El flagelo de la palabra sutil es más eficaz ante la opinión pública que las expresiones gruesas pronunciadas con mordacidad. El orador inteligente utiliza la ironía; el torpe el exabrupto, la puya, la acritud.

Cuando los magos de la palabra hacen una ingeniosa crítica tiemblan sus adversarios. Cuando un zafio tiene que acudir a palabras hirientes para recabar audiencias, se comprende que utiliza la acrimonia como reclamo para que los fanáticos le aplaudan. Estas actitudes no suelen gustar al común de la gente; el pueblo suele disentir de los argumentos ásperos. La sociedad tiene sus reglas, sus normas sociales, que se respetan sigilosamente y que no conviene trasgredir.

Cuando un converso (o convencido) de la causa secesionista que ni siquiera domina el idioma de la nueva patria intenta hacer méritos para sacudirse el estigma de sus orígenes, puede llegar a convertirse en el ariete incontrolado y servil que ejerce una ciega y abyecta adhesión a aquellos que le jalean y utilizan para poner en práctica lo que ellos mismos ni osan ni osarán nunca hacer o decir. Bajar al barro, mancha. Si otros se enfangan, siempre podrá hacerse ostentación de buenas maneras, de fair play, de actuar civilizadamente. Para los menesteres delicados quedan los bufones de turno, los incautos que desean medrar para redimirse.

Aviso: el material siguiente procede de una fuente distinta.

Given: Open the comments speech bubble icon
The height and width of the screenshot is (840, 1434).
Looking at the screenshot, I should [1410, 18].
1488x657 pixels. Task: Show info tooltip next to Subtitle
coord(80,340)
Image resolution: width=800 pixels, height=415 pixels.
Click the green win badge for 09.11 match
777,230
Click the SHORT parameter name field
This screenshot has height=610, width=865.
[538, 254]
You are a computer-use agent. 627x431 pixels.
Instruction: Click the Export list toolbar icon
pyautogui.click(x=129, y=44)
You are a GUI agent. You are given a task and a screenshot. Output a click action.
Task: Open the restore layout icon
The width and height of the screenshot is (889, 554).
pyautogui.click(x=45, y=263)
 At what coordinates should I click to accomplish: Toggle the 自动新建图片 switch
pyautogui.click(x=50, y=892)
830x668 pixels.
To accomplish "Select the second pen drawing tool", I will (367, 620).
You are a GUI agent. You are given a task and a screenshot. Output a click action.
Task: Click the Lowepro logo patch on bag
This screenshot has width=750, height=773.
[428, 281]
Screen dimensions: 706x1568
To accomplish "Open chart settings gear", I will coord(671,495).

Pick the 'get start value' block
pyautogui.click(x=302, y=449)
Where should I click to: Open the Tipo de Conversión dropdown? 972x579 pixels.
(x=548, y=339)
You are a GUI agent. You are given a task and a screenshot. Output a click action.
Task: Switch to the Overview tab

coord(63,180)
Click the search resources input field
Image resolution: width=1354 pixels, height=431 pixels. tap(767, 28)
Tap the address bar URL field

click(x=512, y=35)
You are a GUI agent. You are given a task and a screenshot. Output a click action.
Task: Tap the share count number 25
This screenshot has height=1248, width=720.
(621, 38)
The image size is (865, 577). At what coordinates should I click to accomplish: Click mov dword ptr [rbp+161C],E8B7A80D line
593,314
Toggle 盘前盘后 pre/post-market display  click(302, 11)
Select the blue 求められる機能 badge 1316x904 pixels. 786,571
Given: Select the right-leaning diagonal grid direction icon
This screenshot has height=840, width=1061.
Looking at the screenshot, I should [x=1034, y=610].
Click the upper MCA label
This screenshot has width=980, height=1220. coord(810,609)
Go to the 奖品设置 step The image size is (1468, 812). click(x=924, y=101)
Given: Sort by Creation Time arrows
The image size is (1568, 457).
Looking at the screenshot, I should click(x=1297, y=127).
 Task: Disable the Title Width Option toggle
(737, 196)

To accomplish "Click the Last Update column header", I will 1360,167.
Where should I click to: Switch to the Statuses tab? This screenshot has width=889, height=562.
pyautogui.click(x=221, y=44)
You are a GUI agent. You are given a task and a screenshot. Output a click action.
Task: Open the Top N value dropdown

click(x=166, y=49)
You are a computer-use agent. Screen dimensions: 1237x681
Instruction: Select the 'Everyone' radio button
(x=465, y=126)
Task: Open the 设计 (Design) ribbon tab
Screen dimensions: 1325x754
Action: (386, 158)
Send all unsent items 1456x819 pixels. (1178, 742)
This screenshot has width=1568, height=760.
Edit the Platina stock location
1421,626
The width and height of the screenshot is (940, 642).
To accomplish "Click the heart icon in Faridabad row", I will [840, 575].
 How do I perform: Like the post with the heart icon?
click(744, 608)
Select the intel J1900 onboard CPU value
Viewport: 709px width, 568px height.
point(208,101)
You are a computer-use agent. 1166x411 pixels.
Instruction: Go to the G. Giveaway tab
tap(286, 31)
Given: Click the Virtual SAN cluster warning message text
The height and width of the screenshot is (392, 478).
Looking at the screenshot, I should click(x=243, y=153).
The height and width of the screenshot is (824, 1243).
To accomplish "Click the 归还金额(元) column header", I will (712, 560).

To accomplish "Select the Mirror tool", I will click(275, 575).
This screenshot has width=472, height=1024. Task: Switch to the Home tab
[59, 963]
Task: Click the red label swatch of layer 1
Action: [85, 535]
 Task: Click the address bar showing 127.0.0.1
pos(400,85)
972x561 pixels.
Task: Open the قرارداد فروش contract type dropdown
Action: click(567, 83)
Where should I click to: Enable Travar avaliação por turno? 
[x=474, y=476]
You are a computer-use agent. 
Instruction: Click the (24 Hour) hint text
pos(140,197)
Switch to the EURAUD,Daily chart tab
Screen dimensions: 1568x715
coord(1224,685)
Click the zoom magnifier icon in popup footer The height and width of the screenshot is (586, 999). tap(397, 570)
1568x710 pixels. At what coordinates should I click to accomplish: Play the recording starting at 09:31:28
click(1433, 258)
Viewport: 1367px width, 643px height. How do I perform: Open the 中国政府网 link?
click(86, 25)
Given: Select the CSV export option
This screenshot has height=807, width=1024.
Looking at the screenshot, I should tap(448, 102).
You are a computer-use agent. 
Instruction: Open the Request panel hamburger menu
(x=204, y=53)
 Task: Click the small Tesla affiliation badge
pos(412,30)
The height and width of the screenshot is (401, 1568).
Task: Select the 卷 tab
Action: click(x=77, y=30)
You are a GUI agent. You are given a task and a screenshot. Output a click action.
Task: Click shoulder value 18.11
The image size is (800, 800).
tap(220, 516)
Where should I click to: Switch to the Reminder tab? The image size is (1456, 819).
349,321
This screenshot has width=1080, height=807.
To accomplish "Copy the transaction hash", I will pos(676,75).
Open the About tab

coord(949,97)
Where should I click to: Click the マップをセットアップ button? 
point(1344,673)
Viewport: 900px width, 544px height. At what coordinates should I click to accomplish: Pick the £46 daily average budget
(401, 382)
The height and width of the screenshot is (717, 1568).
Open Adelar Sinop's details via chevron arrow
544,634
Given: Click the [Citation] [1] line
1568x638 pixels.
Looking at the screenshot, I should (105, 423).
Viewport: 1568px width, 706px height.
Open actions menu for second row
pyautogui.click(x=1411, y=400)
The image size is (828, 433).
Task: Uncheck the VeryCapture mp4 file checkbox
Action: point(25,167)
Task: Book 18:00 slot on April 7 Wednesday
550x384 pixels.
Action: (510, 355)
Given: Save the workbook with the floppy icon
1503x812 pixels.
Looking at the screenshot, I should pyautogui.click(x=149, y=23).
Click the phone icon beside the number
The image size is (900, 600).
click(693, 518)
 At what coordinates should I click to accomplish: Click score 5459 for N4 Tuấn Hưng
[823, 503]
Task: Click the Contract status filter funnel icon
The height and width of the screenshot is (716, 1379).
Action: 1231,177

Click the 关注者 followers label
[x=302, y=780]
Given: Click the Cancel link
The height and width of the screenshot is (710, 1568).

El discurso parlamentario, como cualquier otra disertación, está encaminado a persuadir. Se valora más si también nos instruye. Y más aún, cuando nos deleita. Si una intervención cáustica no persuade ni emociona, sino que, por el contrario, enfada y pone en contra a los que se pretende convencer, es claro que, además de zaherir inútilmente, adolece de falta de técnica argumentativa. Existen diferentes artes parlamentarias (filibusterismo, obstrucionismo, maquiavelismo), pero a partir de ahora sabemos que contamos con una nueva: el rufianismo.

La ironía es la manifestación sutil de las personas inteligentes. En el debate parlamentario puede actuarse con mayor libertad que en otros ámbitos. Cabe usar giros dialécticos que no siempre se consideran ortodoxos en otros foros, como por ejemplo en el académico. Cabe igualmente la acerba crítica, la hipórbole, la reticencia, la sátira, la socarronería, la sorna, hasta, si se apura, el sarcasmo y la guasa. Aunque lo mejor es utilizar el humor. Nunca la infamia. No debemos olvidar que existe una estética en la oratoria. Pero sobre todo una ética parlamentaria.